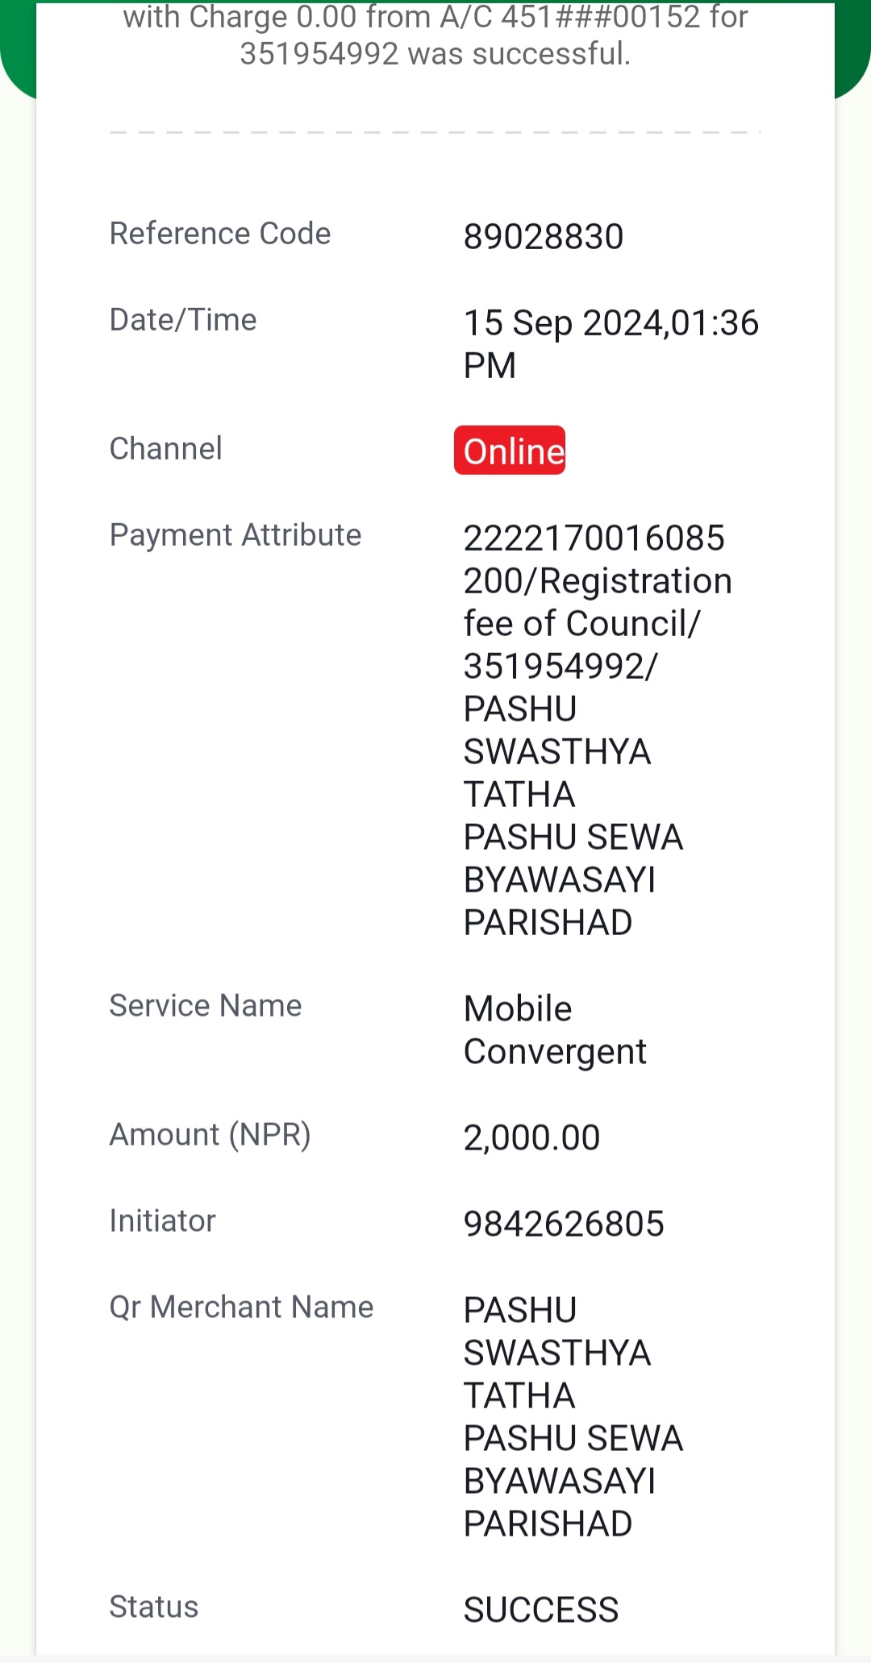Tap the Payment Attribute label
Image resolution: width=871 pixels, height=1663 pixels.
click(x=235, y=535)
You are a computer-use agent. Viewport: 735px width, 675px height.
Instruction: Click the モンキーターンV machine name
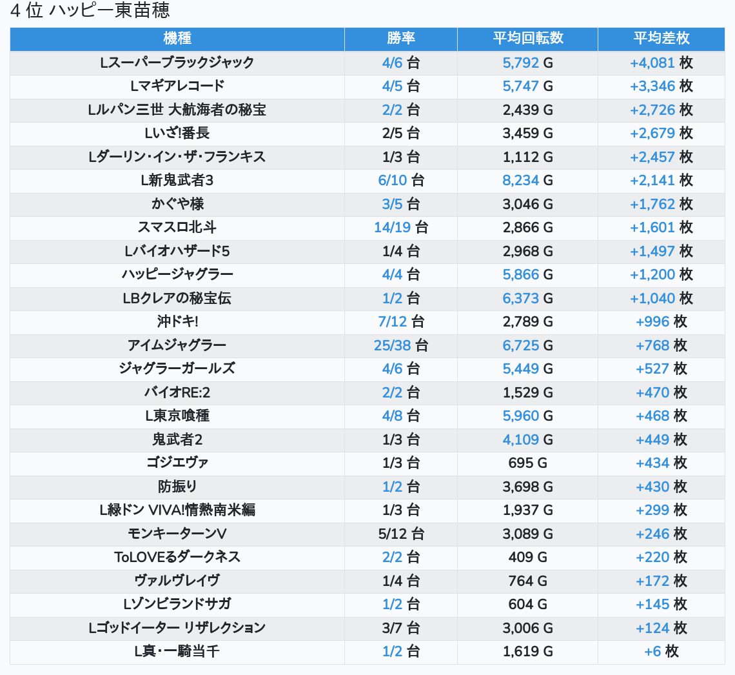tap(177, 534)
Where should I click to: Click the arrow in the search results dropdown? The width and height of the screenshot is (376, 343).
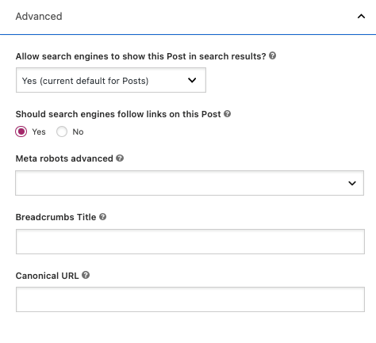click(192, 80)
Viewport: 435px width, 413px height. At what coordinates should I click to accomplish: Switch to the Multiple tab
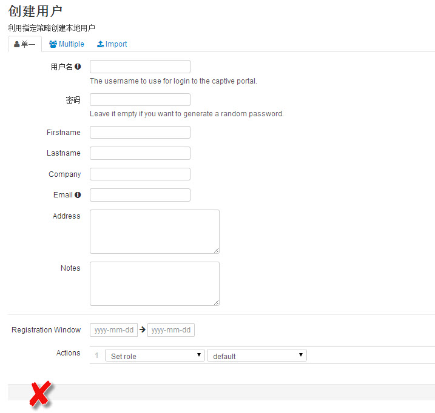coord(67,44)
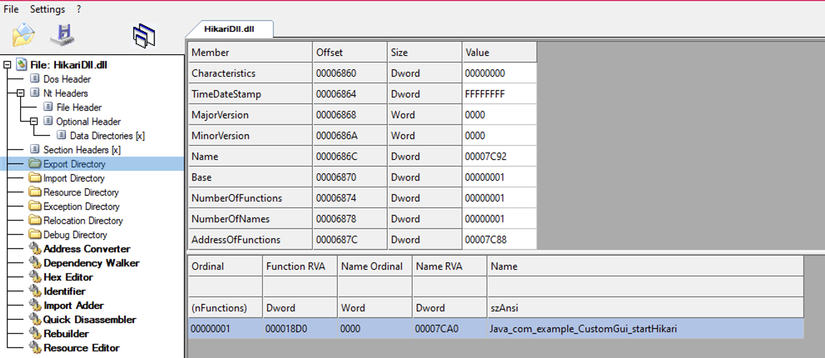Open the Hex Editor tool
The height and width of the screenshot is (358, 825).
(68, 277)
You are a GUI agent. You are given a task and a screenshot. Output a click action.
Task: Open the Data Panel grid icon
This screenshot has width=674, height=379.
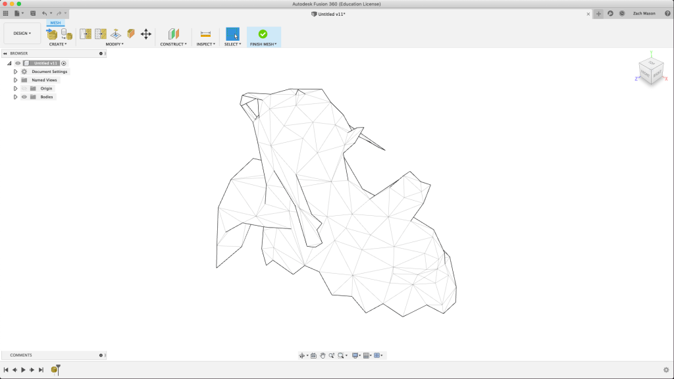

---

**WORK REQUIRED:**
Repeat exactly the line containing "You are a GUI" and every line after it through the end of the records, and nothing else. Leave the pictures out.

**EXERCISE RESULT:**
You are a GUI agent. You are given a task and a screenshot. Output a click action.
Task: Open the Data Panel grid icon
This screenshot has width=674, height=379.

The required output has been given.